Letting the computer automatically find groupings in data is incredibly powerful and is at the heart of “data mining” and “machine learning”. One of the most widely used methods for clustering data is *k*-means clustering. Unfortunately, *k*-means clustering can fail spectacularly as in the example below.

Centroid-based clustering algorithms work on multi-dimensional data by partitioning data points into *k* clusters such that the sum of squares from points to the assigned cluster centers is minimized. In simple terms, clusters contain all of the data points that are “close” to the cluster center.

Many of the simple examples on line demonstrate what happens when a clustering algorithm partitions data into roughly equal groups. But what happens when we know ahead of time that the groups we are looking for have very different sizes?

In our case, we are working with pollution monitoring data. Each file is associated with a particular monitor and each record within the file contains the latitude and longitude associated with an hourly measurement made by the monitor. These files give one insight into the life of one of these monitors:

- turned on in the lab for a few hours for testing
- turned on in the parking lot across from the lab for a day of outside testing
- field tested a few miles away
- field tested again after repositioning
- shipped across the country to be deployed
- deployed at site A
- moved to site B
- repositioned at site B

So we have a few records in one or two locations very close to each other. Then a few more records at a couple of sites nearby. Then some longer time series at one or more deployment sites with minor repositioning at the sites. Our goal is to cluster the latitude-longitude paris into groups that differentiate between deployments that are hundreds of miles apart but that group together small movements associated with “repositioning”.

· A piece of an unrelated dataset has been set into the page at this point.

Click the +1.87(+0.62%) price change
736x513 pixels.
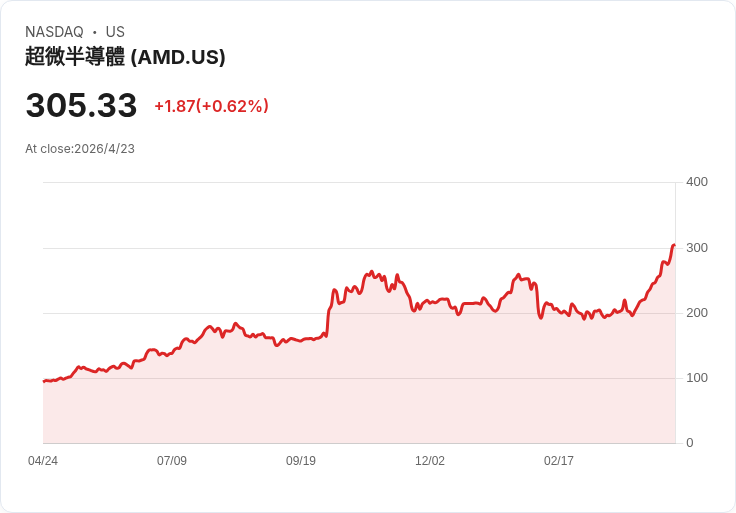(211, 106)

A simple mockup of this situation would be the following:

x <- y <- c(rep(0,3),rep(1,3),rep(10,20),rep(11,20),rep(100,50),rep(101,50)) m <- cbind(x,y) plot(m, cex=4, lwd=2)

The most powerful statistical tools we will ever use, our eyes, clearly identify three groups. Lets see how R’s kmeans function does.

layout(matrix(seq(8), ncol=2)) par(mar=c(2,2,2,2)) for (i in 1:8) { clus <- stats::kmeans(m, 3) plot(x, y, xlab='', ylab='', axes=FALSE, xpd=NA, cex=4, pch=as.character( clus$cluster )) # Test the within cluster sum of squares col <- ifelse(clus$tot.withinss < 500, 'black', 'red') box(col=col) text(50,50,'kmeans',cex=2,font=2) }

When you run the code you may get different results because kmeans starts by picking random numbers. With our experimental dataset, the R implementation of kmeans generates bogus clusters for this dataset about 20% of the time. And the cluster identifiers change between runs. Yikes!

Luckily for those of us who aren’t statisticians, the CRAN Cluster Analysis Task View has advice which quickly leads to the cluster package which has LOTS of clustering functions.

Cutting to the chase, for our very simple use of clustering, the sister functions pam and clara worked well. Partitioning Around Medoids (pam) is a *k*-medoids function that you can read more about if you’re really interested in why it works better than *k*-means. For large datasets pam can be very slow and clara is recommended.

Here are the results of running pam on our dataset.

for (i in 1:8) { clus <- cluster::pam(m, 3) plot(x, y, xlab='', ylab='', axes=FALSE, xpd=NA, cex=4, pch=as.character( clus$cluster )) box() text(50,50,'pam',cex=2,font=2) }

Clusters where we expect them and consistent cluster identifiers between runs.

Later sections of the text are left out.